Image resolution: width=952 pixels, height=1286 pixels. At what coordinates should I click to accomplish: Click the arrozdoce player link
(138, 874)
• • • • •
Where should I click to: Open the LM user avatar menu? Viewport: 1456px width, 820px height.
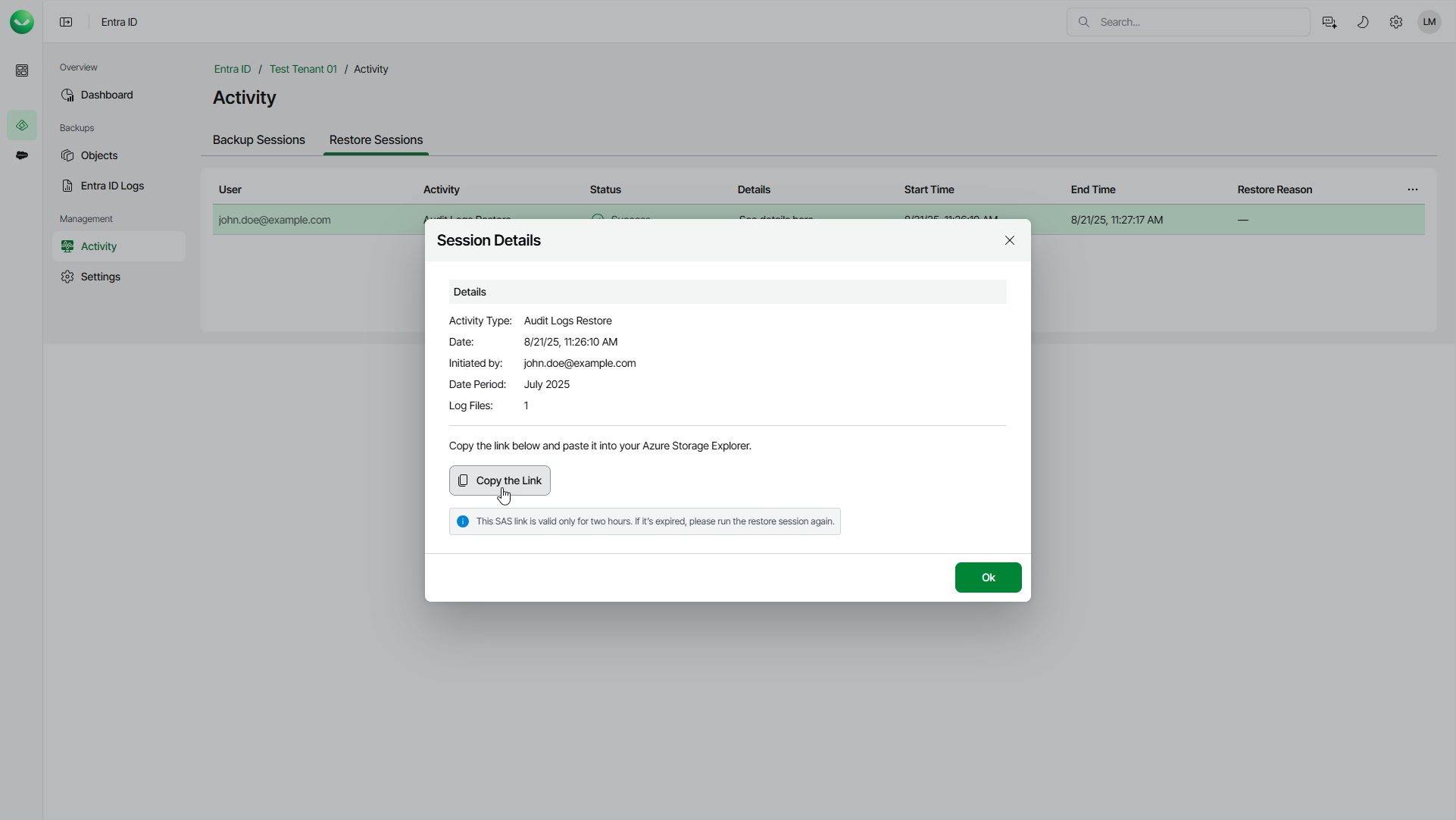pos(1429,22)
• • • • •
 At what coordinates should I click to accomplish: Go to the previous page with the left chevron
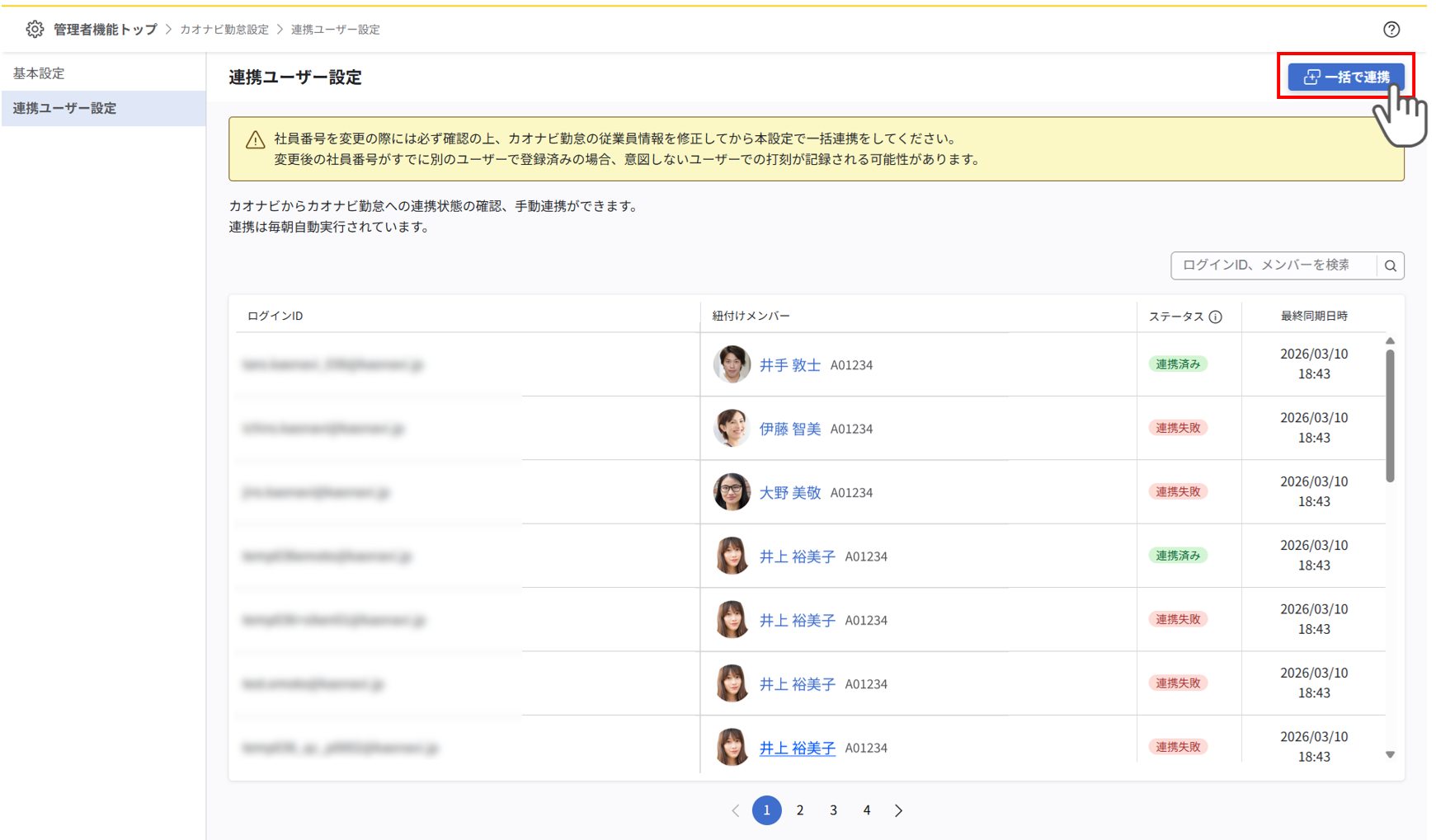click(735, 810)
• • • • •
#### SHORT PROBLEM
Rewrite the lines from the one holding "Where should I" through the one holding "pos(1429,22)", both included, changing "avatar menu" to "profile menu" and leaving everything else unchanged. Omit the pictures from your answer.

#### OUTPUT FOR THIS EXERCISE
Where should I click to: Open the LM user profile menu? Viewport: 1456px width, 820px height.
pos(1429,22)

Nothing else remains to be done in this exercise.